This thesis scrutinizes the problem of perception in the self-driving car system. Selfdriving car is the face of the future and the decade’s research focus. Tech giants like Google, Uber, Tesla, Commai, Intel MobilEye etc. are now immensely investing in this particular technology. In our work, we mainly address the perception problem of autonomous vehicle and try to solve it with only cameras and comparatively lower computational cost. Firstly, to detect the lane we propose QLD (Quick Lane Detection) model on CULane dataset which gives significantly improved results in the roads of countries like Bangladesh than other existing methods. Secondly, for object detection we propose our own dataset BDCO or Bangladeshi Common Objects, and merge it with MS COCO dataset to make it suitable for Bangladeshi roads. We train BDCO dataset in a CNN based object detection model (CbOD) which also gives very promising results in local roads.

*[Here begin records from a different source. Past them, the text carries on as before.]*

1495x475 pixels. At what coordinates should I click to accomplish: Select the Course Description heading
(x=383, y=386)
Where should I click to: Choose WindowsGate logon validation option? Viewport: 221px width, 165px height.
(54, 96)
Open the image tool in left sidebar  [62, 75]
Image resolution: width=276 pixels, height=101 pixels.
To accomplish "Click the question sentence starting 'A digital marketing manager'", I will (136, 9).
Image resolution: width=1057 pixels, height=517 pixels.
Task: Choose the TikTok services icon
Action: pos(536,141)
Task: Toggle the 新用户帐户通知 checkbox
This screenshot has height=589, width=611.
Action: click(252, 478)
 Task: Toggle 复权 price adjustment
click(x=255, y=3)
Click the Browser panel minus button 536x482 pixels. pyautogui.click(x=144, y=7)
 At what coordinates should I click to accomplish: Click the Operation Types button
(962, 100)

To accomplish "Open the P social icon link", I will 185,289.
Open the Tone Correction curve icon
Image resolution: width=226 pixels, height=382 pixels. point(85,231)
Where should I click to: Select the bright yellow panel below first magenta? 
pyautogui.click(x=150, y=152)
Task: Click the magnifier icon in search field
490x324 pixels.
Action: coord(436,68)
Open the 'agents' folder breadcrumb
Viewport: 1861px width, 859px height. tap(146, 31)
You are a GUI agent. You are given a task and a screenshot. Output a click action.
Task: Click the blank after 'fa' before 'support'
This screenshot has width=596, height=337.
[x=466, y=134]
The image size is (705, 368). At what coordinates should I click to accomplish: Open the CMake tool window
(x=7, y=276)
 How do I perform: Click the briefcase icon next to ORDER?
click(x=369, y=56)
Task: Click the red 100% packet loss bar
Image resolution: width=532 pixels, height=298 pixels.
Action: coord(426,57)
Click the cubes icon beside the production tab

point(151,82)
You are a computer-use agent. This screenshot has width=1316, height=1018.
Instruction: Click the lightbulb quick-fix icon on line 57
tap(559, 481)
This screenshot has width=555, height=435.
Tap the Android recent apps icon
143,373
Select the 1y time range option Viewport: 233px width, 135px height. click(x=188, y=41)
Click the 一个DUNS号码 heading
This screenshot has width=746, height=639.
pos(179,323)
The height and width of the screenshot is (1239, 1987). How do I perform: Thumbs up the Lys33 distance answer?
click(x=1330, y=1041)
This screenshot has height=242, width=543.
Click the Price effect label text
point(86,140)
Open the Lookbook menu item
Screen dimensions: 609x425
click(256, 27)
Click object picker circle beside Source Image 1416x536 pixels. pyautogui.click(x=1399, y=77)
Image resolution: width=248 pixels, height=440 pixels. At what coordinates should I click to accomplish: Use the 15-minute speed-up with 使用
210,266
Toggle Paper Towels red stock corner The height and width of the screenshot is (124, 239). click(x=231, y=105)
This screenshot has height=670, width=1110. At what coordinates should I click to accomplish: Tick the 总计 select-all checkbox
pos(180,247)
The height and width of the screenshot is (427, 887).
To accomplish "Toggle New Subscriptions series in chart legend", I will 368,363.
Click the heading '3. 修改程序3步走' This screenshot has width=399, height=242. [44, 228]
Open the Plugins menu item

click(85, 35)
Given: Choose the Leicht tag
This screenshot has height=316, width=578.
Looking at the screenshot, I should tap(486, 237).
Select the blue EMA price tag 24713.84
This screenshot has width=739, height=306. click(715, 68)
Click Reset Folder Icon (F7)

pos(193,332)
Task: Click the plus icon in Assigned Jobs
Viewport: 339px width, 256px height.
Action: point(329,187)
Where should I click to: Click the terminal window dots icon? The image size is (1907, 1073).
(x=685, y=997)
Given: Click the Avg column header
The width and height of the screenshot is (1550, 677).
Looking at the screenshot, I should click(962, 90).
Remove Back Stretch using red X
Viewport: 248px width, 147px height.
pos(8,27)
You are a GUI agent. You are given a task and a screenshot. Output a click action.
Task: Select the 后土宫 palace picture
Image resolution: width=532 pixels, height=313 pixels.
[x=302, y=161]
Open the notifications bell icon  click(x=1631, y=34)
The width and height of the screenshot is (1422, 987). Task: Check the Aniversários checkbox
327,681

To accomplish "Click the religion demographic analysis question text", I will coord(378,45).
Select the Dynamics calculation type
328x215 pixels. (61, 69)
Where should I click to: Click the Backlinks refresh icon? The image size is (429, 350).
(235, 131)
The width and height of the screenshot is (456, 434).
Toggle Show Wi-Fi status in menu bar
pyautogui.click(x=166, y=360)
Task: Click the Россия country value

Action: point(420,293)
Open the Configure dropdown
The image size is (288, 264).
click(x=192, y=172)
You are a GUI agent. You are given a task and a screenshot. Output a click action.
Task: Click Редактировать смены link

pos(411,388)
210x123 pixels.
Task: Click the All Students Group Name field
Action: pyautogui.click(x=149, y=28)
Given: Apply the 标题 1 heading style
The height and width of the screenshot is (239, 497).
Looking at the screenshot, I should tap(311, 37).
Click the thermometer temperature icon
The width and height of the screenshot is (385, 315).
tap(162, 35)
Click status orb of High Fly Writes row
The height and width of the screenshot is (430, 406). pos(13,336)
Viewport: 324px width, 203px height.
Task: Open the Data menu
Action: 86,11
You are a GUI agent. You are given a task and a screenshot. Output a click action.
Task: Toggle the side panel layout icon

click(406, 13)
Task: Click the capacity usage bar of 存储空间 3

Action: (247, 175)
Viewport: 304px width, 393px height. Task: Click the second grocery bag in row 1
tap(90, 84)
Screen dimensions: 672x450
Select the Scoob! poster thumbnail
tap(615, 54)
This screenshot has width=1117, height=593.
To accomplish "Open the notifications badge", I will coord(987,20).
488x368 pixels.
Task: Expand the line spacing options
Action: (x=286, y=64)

Finally, we cascade QLD and CbOD with our decision-making system which outputs the warnings based on the analysis of the inputs from cameras in the vehicle. Our hands-on evaluations show that, our cascaded network Bangladeshi Driving Assistant (BD-DA) attains performance competitive to the state-of-the-art systems on a indistinguishable benchmark.

Description

Cataloged from PDF version of thesis.
Includes bibliographical references (pages 52-55).
This thesis is submitted in partial fulfillment of the requirements for the degree of Bachelor of Science in Computer Science and Engineering, 2021.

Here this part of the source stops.